Мама тянется к своему бутерброду и снова откусывает.
– Знаешь, чего я боюсь? – спрашиваю я.
Она хмурится.
– Нет, чего? – спрашивает она с полным ртом.
– Вещей, которые не являются просто мусором, но которые мы не должны хранить.
Она делает глоток и протягивает мне бутылку с водой.
– Мы можем оставить все, что захотим, – говорит она. – Нет никаких правил.
– Нет, – отвечаю я, забирая у нее бутылку, – они есть.
– Нет, – ее тон серьезен. – Кристофер был моим сыном, и я могу оставить себе на память о нем все, что захочу. Ты тоже.
– В его письме говорилось, что каждая из нас может оставить себе только одну вещь, – говорю я. – Разве он не написал тебе об этом?

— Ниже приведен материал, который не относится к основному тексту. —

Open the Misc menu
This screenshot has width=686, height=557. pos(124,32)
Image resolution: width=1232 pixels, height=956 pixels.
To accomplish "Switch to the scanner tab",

– Написал, – говорит она. – Но это уже не ему решать. Кристофер свое решение уже принял, теперь наша очередь.
Я избегаю ее взгляда. Она права. Знаю, что она права. Во всем. Кристофер мертв, и он не спрашивал нашего мнения.
– И все равно я сохраню только одну вещь, – говорю я, наконец поднимая взгляд к потолку.
Мама выглядит раздраженной.
– Почему?
– Потому что все это уже не его вещи, а просто вещи. И потому что… – Я прерываю фразу.
– И потому что что? – спрашивает она.
– Причина глупая.
– Ты считаешь причину глупой или думаешь, что она может показаться глупой мне?
– По-моему, она покажется тебе глупой.
– Даже если так, для тебя это причина. – Пауза. – Так все-таки, почему?
– Я знаю, что это звучит безумно, – говорю я, – и, вероятно, нет никакого промежуточного мира и другой стороны. И, скорее всего, Кристофер просто мертв, и совершенно не важно, уберем мы эту дурацкую комнату или нет, – я провожу языком по своему пирсингу. – Но что, если все-таки другая сторона существует? И если он действительно едет туда и никогда не приедет только потому, что мы не соблюдаем правила?
Моя мать изучает меня взглядом, и я не могу понять, что он означает. Что-то между «Пожалуйста, только не это» и «Что, если она права?».